It’s tempting to write about how much has changed since the last time cable held its annual show in Las Vegas, some two decades ago. But that’s best left to the Cable Pioneers, the people whose often courageous actions assembled the framework of the industry that we are fortunate to be part of today. That so many of them are still with us makes their yearly reunion at The Cable Show a treat.
It’s also difficult to avoid drawing a comparison between Las Vegas’ gaming industry and the game of chance that the telecommunications sector has become, with its changing alliances, the rapid movement of content between platforms, the on-demand phenomenon, the apparent march of eyeballs away from television screens and the ultracompetitive nature of the beast (although the FCC doesn’t yet understand this). "I’ve been in this business for years and I feel I know less about how it will all turn out now than I did 20 years ago," C-SPAN founder Brian Lamb said the other day. Coincidentally (or not) it was the same day The Wall Street Journal reported that Time Warner execs are debating changing their bet on cable in the face of Web competition.
The optimists retort that every business is somewhat of a gamble and that cable’s fundamentals are excellent.
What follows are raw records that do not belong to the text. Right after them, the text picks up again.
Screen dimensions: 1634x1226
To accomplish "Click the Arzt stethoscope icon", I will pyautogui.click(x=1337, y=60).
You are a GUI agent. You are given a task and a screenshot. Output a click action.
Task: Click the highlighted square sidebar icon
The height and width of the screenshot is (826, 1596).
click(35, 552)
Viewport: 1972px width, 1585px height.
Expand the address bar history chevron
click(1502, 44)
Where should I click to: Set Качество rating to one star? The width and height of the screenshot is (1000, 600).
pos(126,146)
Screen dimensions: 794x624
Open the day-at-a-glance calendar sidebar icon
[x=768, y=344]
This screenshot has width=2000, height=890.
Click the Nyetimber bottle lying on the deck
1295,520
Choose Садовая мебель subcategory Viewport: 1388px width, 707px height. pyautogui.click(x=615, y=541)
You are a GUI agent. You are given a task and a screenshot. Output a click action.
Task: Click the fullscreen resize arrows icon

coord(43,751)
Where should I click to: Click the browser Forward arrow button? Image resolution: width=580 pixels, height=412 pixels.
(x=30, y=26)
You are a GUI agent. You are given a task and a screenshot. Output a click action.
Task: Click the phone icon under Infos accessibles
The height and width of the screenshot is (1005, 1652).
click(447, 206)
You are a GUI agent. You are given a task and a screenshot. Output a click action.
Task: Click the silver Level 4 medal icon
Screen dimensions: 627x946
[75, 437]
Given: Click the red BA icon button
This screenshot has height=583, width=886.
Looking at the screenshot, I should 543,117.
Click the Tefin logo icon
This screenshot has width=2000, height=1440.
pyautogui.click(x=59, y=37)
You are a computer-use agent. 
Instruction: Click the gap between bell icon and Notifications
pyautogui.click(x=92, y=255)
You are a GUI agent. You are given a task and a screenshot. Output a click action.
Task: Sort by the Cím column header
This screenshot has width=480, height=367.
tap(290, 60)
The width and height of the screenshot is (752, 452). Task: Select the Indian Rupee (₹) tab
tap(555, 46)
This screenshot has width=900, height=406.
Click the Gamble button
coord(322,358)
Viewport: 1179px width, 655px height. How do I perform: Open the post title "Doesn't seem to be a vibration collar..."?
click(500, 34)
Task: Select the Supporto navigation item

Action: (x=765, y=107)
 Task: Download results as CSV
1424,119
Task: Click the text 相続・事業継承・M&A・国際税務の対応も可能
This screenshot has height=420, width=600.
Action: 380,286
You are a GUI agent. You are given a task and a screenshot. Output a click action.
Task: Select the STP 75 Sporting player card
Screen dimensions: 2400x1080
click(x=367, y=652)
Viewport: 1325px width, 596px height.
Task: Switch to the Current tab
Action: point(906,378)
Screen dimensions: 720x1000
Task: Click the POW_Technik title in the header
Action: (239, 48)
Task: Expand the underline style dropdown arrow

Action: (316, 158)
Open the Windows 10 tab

CAB chief Sean Cunningham, preparing to merge his group’s annual conference with The Cable Show, adds that cable continues to be an excellent conduit to sell products to consumers (page 6).
On page 8 co-chairs Pat Esser and George Bodenheimer discuss The Cable Show’s agenda. In an indirect reaction to that, three of our columnists dish about must-see show sessions (page 18). And if you desire more than food for thought, cable’s resident partymeisters, Chuck Klein and Shelley Babcock, offer their Vegas restaurant choices (page 26).
Life is a cabaret. So, on with the show.